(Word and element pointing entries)
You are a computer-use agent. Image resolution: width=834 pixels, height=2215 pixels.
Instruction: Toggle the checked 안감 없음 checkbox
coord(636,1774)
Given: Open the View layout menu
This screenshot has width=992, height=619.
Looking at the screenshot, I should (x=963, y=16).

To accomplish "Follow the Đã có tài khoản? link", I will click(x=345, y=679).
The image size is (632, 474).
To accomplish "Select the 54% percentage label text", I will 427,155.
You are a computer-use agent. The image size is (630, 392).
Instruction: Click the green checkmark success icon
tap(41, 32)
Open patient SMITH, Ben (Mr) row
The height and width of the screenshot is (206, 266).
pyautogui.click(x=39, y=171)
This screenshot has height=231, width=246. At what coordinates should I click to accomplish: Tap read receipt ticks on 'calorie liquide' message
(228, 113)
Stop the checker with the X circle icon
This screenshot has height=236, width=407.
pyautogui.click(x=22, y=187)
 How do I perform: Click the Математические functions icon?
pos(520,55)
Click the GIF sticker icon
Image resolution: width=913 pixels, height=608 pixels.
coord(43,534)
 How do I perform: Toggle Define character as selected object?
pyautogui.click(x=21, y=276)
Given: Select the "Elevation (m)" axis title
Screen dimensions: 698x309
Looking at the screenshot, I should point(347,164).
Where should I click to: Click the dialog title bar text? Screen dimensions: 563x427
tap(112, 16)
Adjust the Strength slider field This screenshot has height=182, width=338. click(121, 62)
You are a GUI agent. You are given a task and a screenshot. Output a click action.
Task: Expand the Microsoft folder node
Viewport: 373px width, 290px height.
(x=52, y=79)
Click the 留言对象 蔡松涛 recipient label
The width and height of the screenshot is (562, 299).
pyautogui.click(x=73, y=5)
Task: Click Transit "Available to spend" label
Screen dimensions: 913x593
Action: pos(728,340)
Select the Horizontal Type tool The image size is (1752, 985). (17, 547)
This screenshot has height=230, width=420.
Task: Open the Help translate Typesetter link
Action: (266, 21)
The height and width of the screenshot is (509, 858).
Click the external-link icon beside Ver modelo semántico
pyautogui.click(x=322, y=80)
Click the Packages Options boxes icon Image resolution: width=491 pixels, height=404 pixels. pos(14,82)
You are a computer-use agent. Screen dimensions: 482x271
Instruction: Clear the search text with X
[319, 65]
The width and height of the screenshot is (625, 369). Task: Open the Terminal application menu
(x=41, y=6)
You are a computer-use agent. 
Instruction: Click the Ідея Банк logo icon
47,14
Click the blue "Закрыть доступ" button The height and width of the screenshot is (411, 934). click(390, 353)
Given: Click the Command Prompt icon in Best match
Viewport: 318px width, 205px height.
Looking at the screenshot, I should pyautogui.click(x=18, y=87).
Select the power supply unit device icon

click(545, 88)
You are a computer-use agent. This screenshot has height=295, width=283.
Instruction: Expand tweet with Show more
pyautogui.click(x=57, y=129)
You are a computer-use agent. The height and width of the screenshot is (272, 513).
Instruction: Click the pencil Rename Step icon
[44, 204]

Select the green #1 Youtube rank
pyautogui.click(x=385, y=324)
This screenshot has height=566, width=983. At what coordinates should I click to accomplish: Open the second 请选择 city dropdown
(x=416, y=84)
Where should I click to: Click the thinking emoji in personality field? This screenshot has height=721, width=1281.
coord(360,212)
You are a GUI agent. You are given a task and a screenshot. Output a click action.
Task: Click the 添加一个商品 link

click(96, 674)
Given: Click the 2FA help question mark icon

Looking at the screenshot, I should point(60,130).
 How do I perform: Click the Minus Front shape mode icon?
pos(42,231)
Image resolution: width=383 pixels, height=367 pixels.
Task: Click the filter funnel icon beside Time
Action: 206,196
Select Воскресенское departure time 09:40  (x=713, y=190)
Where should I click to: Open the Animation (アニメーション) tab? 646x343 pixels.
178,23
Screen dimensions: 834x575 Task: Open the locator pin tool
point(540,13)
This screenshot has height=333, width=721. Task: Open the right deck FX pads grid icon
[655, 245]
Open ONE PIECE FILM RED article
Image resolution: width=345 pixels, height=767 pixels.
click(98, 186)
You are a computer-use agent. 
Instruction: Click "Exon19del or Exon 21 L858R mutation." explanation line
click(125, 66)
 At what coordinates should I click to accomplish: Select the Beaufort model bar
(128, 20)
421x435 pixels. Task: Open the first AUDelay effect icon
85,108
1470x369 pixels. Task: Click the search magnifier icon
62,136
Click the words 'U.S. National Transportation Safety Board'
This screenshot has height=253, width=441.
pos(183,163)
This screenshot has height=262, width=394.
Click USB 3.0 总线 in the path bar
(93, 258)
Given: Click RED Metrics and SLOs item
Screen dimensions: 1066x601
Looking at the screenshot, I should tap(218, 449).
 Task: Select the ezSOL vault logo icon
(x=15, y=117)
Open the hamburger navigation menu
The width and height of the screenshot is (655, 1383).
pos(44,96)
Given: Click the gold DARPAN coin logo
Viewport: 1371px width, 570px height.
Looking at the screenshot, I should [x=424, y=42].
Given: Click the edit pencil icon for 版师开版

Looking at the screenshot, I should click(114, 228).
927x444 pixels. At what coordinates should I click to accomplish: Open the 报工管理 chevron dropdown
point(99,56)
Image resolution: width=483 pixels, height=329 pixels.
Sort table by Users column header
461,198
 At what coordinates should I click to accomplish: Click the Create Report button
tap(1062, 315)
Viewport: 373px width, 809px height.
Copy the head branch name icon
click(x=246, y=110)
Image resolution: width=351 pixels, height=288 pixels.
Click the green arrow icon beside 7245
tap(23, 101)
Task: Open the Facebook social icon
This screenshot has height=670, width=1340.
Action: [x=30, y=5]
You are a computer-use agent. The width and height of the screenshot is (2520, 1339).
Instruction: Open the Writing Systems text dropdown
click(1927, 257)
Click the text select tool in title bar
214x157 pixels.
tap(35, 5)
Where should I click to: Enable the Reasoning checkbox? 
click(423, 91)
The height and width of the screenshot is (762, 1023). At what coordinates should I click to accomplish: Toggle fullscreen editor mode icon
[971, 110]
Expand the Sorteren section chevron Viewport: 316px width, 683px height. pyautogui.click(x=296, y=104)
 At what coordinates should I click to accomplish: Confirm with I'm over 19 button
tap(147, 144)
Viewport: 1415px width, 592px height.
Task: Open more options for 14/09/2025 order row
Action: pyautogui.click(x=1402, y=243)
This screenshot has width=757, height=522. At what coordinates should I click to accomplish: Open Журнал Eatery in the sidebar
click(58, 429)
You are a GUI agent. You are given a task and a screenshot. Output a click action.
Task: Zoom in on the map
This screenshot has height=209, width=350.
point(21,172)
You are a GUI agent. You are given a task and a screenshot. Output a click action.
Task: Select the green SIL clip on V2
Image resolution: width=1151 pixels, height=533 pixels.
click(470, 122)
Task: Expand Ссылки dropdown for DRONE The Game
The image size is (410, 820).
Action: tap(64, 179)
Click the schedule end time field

> [Your instructions]: Reproduce, word for word, the rows from the line containing "Where should I click to: Enable" through the end of the rows above, including both the first and last lines.

> [The completed task]:
Where should I click to: Enable the Reasoning checkbox? 
click(423, 91)
The height and width of the screenshot is (762, 1023). At what coordinates should I click to accomplish: Toggle fullscreen editor mode icon
[971, 110]
Expand the Sorteren section chevron Viewport: 316px width, 683px height. pyautogui.click(x=296, y=104)
 At what coordinates should I click to accomplish: Confirm with I'm over 19 button
tap(147, 144)
Viewport: 1415px width, 592px height.
Task: Open more options for 14/09/2025 order row
Action: pyautogui.click(x=1402, y=243)
This screenshot has width=757, height=522. At what coordinates should I click to accomplish: Open Журнал Eatery in the sidebar
click(58, 429)
You are a GUI agent. You are given a task and a screenshot. Output a click action.
Task: Zoom in on the map
This screenshot has height=209, width=350.
point(21,172)
You are a GUI agent. You are given a task and a screenshot. Output a click action.
Task: Select the green SIL clip on V2
Image resolution: width=1151 pixels, height=533 pixels.
click(470, 122)
Task: Expand Ссылки dropdown for DRONE The Game
The image size is (410, 820).
Action: tap(64, 179)
Click the schedule end time field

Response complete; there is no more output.